04-04-2009, 12:11 PM
Have you been to the website srs.org yet? It is the website for the scoliosis research society and they have a list of doctors who are members. I would recommend seeing a doctor on that list because in order to join, a certain percentage of their practice has to be related to scoliosis. They are more likely to be up to date on research etc. You'll want to pick a pediatric orthopedist - especially if they list Juvenile scoliosis as one of their specialties.

When my daughter was diagnosed, they didn't take xrays either...but they did immediately refer her to an orthopedist who had the xrays taken right there on site. They were able to measure the curve so we had a baseline. Hopefully your son's curves will be as minor as Dingo's son, or maybe even less, but you need to know instead of waiting a year.

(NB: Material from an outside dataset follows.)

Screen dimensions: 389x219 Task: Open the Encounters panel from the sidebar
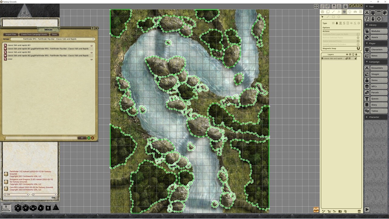(x=377, y=68)
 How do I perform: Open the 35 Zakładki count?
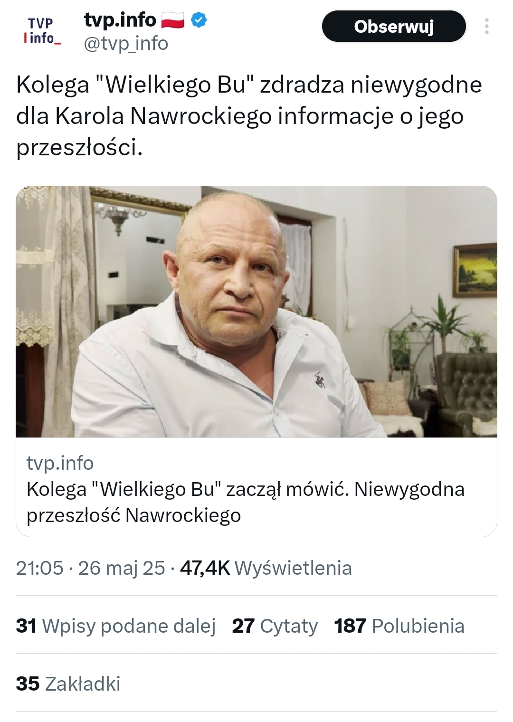pyautogui.click(x=68, y=684)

Juvenile Idiopathic Scoliosis is a harder animal to deal with since there are so many more years of growth involved so you are smart to be doing your research.

Good luck!

04-04-2009, 09:19 PM

Welcome. First, take a deep breath. You have time to do research and figure things out - one step at a time - before you panic. There are several variables that play into this. First, you need an xray (preferably from a place where they know how to do scoliosis xrays in pediatrics, not just a typical back xray - different scenario). Then, that xray needs to be evaluated by a pediatric orthopedic surgeon who specializes in scoliosis. MOST times, these steps take place at the same time, once you've made an appt with a ped. ortho.

I live in northern Utah and my Braydon (now 13yrs old) is a patient at Primary Children's (PCMC, for spine/scoliosis) and at Shriners (for leg issues). The U of U docs practice at PCMC. There is not a ped. ortho. clinic at the U. So, the two choices you have are actually two of the BEST places in the country (world?) for treatment of scoliosis. IMHO, I would contact Shriners and apply to be a patient there. Once you have an appointment (which may take a couple of months to be seen) they will THOROUGHLY exam him and help you answer all your questions. The scoliosis specialists at PCMC will not even see a patient until the curve is over 20 degrees or if the patient has congenital malformations of the spine. Their practice is just too big to be handling "observation only" patients. Nothing against parents, but this is actually a GOOD thing.

If you can get a radiologist to approximate a COBB measurement on an xray, that will be a start (not an accurate one, but something to use to get your foot in the door at Shriners or PCMC. They really are great facilities for kids who have scoliosis (and other issues).

Best wishes - feel free to email me anytime (boulderfam @ hotmail . com) no spaces.

04-07-2009, 02:52 PM
I, too, need information once given a problem. Originally my daughter was between doctors - we took her to a local doc for strep throat. He was extremely late and did not even culture her throat...but he did say that he thought she might have scoliosis. Nice...I got her to a pediatrician and full physical...she "saw" nothing and did not order an xray. I let it pass because the other guy was a PA and did not overly impress me anyway. A year later she was getting a bag out from under the sink and her little brother (9) asked me if her back was normal. Oh my! I researched the bend over test (whatever they call it) on the internet. My husband and I checked her and we were shocked. We immediately found a pediatric orthopaedic... she was a 40 degree and a 35 degree. She did not have xrays until we saw the orthopaedic. Our insurance allows us to bypass all the referrals, etc. and the specialist took my word for it that something wasn't right.